X, Y = create_placeholders(12288, 6)
print ("X = " + str(X))
print ("Y = " + str(Y))

【result】

X = Tensor("Placeholder_1_1:0", shape=(12288, ?), dtype=float32)
Y = Tensor("Placeholder_2_1:0", shape=(6, ?), dtype=float32)

Expected Output:

X	Tensor("Placeholder_1:0", shape=(12288, ?), dtype=float32) (not necessarily Placeholder_1)
Y	Tensor("Placeholder_2:0", shape=(10, ?), dtype=float32) (not necessarily Placeholder_2)

2.2 - Initializing the parameters

Your second task is to initialize the parameters in tensorflow.

Exercise: Implement the function below to initialize the parameters in tensorflow. You are going use Xavier Initialization for weights and Zero Initialization for biases. The shapes are given below.

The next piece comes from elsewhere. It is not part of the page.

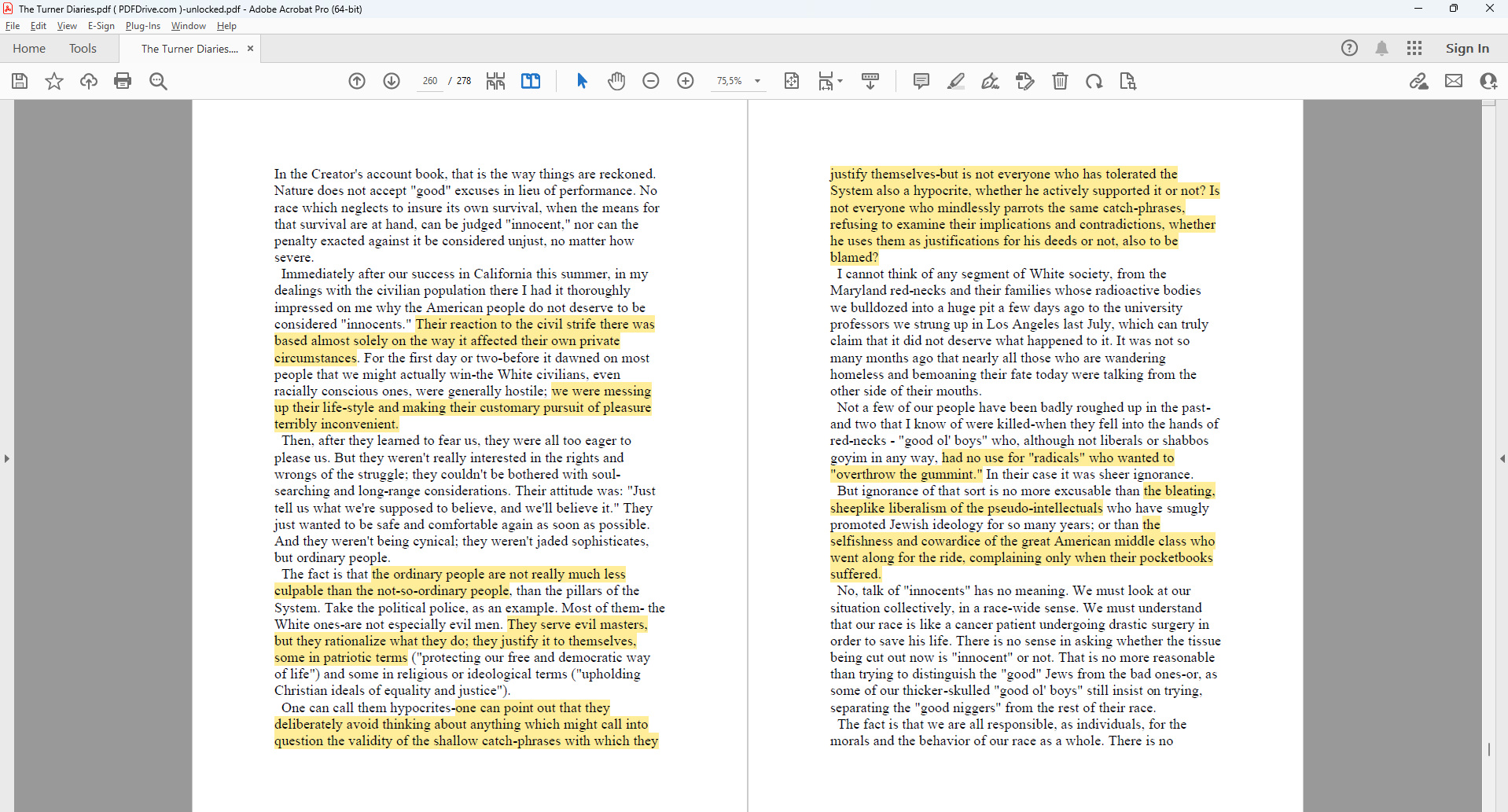Image resolution: width=1508 pixels, height=812 pixels.
Task: Click the Sign In button
Action: click(1467, 49)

As an example, to help you, for W1 and b1 you could use:

W1 = tf.get_variable("W1", [25,12288], initializer = tf.contrib.layers.xavier_initializer(seed = 1))
b1 = tf.get_variable("b1", [25,1], initializer = tf.zeros_initializer())

Please use seed = 1 to make sure your results match ours.

【code】

# GRADED FUNCTION: initialize_parameters

def initialize_parameters():
    """
    Initializes parameters to build a neural network with tensorflow. The shapes are:
                        W1 : [25, 12288]
                        b1 : [25, 1]
                        W2 : [12, 25]
                        b2 : [12, 1]
                        W3 : [6, 12]
                        b3 : [6, 1]
    
    Returns:
    parameters -- a dictionary of tensors containing W1, b1, W2, b2, W3, b3
    """
    
    tf.set_random_seed(1)                   # so that your "random" numbers match ours
        
    ### START CODE HERE ### (approx. 6 lines of code)
    W1 = tf.get_variable("W1", [25,12288], initializer = tf.contrib.layers.xavier_initializer(seed = 1))
    b1 = tf.get_variable("b1", [25,1], initializer = tf.zeros_initializer())
    W2 = tf.get_variable("W2", [12,25], initializer = tf.contrib.layers.xavier_initializer(seed = 1))
    b2 = tf.get_variable("b2", [12,1], initializer = tf.zeros_initializer())
    W3 = tf.get_variable("W3", [6,12], initializer = tf.contrib.layers.xavier_initializer(seed = 1))
    b3 = tf.get_variable("b3", [6,1], initializer = tf.zeros_initializer())
    ### END CODE HERE ###

    parameters = {"W1": W1,
                  "b1": b1,
                  "W2": W2,
                  "b2": b2,
                  "W3": W3,
                  "b3": b3}
    
    return parameters

tf.reset_default_graph()
with tf.Session() as sess:
    parameters = initialize_parameters()
    print("W1 = " + str(parameters["W1"]))
    print("b1 = " + str(parameters["b1"]))
    print("W2 = " + str(parameters["W2"]))
    print("b2 = " + str(parameters["b2"]))

【result】

W1 = <tf.Variable 'W1:0' shape=(25, 12288) dtype=float32_ref>
b1 = <tf.Variable 'b1:0' shape=(25, 1) dtype=float32_ref>
W2 = <tf.Variable 'W2:0' shape=(12, 25) dtype=float32_ref>
b2 = <tf.Variable 'b2:0' shape=(12, 1) dtype=float32_ref>

Expected Output:

W1	< tf.Variable 'W1:0' shape=(25, 12288) dtype=float32_ref >
b1	< tf.Variable 'b1:0' shape=(25, 1) dtype=float32_ref >
W2	< tf.Variable 'W2:0' shape=(12, 25) dtype=float32_ref >
b2	< tf.Variable 'b2:0' shape=(12, 1) dtype=float32_ref >

As expected, the parameters haven't been evaluated yet.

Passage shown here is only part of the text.